This is a new gardening column by green-fingered Ryan Su, who has been smitten by the gardening bug since he was six. Ryan, now 19, and in national service, has been responsible for landscaping his school garden at Victoria Junior College. Teachers and friends have also asked him to design their home gardens. In his maiden column, he muses about his affair with the Costus and why it captivates him.

It is both apprehensive and exciting to have my own little gardening column in AsiaOne.

I was a little nervous as I am still in the army and there are commitments. But I was persuaded to do it. I thought a little gardening and garden-talk can't do much harm and was eventually bought over

I intend to make this an informal platform for me to get on my soapbox and dish out the latest happenings in not only my garden, but in other peoples' gardens.

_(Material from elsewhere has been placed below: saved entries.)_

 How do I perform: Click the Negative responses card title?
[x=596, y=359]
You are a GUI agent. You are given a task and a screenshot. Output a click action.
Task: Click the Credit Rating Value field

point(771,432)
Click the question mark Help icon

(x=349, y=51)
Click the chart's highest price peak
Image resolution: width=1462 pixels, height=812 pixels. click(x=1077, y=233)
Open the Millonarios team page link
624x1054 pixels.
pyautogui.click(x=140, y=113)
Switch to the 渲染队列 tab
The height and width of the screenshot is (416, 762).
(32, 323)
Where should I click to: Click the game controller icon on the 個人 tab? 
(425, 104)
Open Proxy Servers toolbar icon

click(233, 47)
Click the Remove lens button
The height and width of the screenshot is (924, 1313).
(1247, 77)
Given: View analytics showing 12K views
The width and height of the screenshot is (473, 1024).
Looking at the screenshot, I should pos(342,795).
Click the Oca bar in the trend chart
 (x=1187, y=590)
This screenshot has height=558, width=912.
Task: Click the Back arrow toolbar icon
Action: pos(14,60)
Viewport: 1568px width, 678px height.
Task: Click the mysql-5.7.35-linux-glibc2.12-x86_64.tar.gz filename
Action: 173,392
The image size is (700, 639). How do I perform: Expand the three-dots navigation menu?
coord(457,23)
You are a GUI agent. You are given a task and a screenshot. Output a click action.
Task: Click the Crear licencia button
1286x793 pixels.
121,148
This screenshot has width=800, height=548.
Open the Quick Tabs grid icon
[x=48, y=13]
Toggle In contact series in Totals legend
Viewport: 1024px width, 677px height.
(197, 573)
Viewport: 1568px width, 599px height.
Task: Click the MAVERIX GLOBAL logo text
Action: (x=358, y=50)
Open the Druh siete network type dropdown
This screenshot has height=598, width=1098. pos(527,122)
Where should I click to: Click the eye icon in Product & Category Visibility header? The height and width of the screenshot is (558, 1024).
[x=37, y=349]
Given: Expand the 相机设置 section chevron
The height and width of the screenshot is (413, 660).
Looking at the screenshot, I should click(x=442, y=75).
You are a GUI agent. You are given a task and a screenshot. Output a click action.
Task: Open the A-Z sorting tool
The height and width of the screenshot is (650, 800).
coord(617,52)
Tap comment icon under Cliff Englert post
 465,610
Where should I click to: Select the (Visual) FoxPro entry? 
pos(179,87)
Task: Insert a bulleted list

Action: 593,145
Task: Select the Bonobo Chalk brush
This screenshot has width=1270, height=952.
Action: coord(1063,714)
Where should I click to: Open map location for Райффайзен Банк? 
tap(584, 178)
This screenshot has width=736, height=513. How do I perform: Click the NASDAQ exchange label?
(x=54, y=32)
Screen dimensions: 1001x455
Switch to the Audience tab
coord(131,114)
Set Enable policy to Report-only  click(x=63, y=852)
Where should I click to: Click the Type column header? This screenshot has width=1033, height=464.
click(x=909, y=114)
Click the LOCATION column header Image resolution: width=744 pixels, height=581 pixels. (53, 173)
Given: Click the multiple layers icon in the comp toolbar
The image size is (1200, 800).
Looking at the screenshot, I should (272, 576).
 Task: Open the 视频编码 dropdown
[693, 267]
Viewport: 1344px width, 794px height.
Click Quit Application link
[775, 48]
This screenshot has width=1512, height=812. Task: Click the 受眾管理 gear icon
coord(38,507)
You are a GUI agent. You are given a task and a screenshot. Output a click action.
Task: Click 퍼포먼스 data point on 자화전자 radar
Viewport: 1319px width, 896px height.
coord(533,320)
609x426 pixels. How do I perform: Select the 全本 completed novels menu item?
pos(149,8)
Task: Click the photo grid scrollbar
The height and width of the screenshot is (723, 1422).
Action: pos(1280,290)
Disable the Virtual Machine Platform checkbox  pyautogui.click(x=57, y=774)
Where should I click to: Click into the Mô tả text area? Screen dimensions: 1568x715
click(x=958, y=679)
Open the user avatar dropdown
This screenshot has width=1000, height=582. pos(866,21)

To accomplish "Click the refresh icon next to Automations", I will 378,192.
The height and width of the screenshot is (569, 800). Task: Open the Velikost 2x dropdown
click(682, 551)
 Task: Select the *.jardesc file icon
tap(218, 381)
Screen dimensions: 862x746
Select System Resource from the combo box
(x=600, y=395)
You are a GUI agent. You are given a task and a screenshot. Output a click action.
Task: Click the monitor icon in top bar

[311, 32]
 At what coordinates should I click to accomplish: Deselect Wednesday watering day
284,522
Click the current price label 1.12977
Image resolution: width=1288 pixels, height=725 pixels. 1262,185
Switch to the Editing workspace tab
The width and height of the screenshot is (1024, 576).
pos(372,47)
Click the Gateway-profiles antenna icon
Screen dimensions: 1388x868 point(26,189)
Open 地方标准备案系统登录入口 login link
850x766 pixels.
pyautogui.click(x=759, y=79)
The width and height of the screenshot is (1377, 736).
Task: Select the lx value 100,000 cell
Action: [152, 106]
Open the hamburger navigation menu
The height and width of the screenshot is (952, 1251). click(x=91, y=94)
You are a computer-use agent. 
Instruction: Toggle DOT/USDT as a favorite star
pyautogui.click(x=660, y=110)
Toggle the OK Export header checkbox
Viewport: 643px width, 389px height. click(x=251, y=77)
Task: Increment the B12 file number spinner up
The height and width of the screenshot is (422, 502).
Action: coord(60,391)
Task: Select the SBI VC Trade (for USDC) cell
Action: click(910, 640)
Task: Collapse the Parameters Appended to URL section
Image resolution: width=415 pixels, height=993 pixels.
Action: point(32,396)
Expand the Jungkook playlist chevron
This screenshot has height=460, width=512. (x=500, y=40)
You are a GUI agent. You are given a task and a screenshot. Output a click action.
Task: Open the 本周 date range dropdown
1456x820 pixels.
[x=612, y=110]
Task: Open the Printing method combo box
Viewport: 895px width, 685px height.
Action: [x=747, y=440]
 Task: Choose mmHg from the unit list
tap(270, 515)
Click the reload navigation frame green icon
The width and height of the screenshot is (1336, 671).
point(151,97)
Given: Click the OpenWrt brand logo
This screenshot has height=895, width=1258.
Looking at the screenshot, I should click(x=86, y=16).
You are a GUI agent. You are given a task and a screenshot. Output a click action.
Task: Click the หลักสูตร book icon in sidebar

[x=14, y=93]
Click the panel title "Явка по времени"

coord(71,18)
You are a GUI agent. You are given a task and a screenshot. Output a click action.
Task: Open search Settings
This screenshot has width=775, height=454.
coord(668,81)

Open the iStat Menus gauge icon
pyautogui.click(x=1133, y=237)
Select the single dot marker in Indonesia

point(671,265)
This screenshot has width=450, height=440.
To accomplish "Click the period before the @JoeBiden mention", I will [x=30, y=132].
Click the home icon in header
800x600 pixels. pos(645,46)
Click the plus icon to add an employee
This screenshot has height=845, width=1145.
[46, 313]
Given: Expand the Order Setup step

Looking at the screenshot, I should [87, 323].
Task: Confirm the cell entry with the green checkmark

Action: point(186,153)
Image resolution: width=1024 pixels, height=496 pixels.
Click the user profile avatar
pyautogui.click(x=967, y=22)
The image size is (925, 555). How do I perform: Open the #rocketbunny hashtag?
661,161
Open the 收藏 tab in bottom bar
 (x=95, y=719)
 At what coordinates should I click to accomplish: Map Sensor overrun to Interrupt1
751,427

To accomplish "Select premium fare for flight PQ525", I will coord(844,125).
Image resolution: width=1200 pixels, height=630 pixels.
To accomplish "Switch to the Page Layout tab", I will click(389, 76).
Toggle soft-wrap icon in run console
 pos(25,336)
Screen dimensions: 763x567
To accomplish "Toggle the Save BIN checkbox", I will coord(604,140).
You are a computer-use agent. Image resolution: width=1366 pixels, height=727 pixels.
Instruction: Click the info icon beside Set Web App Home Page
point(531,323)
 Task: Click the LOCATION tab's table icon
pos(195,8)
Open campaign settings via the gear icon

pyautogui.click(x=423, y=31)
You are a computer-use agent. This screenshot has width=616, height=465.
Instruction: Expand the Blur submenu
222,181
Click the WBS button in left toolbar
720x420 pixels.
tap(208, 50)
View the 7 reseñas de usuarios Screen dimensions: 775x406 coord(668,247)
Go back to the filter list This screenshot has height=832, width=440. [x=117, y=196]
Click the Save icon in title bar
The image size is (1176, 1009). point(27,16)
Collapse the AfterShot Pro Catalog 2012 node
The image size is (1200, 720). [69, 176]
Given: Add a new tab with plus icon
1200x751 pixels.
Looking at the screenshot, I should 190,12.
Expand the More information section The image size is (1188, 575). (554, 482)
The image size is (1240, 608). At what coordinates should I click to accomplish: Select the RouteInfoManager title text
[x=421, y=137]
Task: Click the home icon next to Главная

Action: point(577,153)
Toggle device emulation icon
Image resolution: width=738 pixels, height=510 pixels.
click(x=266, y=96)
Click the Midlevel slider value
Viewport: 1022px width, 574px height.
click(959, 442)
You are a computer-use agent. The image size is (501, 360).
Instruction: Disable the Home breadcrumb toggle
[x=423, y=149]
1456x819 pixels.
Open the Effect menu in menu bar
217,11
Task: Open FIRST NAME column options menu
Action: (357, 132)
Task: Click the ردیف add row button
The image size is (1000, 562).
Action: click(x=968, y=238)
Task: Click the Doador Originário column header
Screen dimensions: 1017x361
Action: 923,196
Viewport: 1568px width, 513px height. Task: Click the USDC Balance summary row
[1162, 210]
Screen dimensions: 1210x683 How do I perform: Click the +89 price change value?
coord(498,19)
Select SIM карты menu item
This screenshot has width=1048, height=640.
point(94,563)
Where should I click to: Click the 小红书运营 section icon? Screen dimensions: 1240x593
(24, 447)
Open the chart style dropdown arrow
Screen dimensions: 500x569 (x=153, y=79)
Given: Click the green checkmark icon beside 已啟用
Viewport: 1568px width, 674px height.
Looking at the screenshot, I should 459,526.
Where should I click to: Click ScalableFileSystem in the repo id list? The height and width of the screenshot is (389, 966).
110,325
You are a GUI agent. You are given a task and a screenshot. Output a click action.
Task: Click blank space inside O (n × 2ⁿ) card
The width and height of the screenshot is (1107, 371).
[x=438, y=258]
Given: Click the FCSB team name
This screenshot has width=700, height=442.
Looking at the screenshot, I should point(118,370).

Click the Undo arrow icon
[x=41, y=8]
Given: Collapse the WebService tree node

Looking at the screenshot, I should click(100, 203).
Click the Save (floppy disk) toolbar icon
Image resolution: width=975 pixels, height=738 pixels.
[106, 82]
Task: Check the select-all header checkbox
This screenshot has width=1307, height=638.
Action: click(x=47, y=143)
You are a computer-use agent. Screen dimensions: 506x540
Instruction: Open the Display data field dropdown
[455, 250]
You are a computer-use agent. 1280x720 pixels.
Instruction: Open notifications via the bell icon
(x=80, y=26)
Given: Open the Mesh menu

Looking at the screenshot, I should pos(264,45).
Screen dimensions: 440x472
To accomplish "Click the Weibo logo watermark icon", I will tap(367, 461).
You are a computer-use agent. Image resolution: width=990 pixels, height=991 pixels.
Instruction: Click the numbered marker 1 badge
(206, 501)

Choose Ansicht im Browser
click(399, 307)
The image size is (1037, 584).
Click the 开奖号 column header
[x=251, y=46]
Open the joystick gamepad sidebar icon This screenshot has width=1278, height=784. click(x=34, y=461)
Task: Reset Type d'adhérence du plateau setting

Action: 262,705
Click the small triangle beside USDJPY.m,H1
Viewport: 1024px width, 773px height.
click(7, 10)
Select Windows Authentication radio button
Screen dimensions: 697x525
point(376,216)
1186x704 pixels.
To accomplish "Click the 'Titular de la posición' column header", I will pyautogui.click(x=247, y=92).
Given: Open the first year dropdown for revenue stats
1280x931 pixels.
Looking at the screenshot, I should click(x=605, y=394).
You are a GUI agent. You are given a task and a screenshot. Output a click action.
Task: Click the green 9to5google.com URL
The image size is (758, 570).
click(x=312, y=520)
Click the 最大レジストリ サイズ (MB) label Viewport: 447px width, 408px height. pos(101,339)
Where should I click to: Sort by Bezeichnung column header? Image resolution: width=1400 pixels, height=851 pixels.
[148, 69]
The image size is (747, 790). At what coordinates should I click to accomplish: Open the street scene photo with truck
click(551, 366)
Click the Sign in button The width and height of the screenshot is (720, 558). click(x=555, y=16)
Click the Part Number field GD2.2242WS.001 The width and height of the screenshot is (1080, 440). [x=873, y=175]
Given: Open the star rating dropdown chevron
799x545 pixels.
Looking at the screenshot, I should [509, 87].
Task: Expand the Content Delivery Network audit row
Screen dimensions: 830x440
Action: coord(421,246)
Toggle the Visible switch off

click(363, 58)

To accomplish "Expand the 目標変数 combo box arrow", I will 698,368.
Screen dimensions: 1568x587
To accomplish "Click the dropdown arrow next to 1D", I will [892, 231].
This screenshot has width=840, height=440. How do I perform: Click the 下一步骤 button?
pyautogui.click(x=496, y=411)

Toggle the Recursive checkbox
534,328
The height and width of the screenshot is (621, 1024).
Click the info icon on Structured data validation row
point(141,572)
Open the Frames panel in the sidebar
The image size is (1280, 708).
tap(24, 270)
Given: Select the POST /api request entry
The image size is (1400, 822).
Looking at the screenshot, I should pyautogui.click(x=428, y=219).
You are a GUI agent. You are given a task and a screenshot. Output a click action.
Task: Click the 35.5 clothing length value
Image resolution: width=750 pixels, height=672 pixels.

I will write about our plants, and numerous crazy little outings, and gatherings and meetings unfolding in the local gardening and horticultural scene. In short, it is essentially a peek into my life, along with the lives of many others who live and breathe flora.

I talk a lot about blue chip plants most of the time. This group of plants is usually marked by their rarity and so can be worth considerable sums of money. Most of the time, they aren't very beautiful.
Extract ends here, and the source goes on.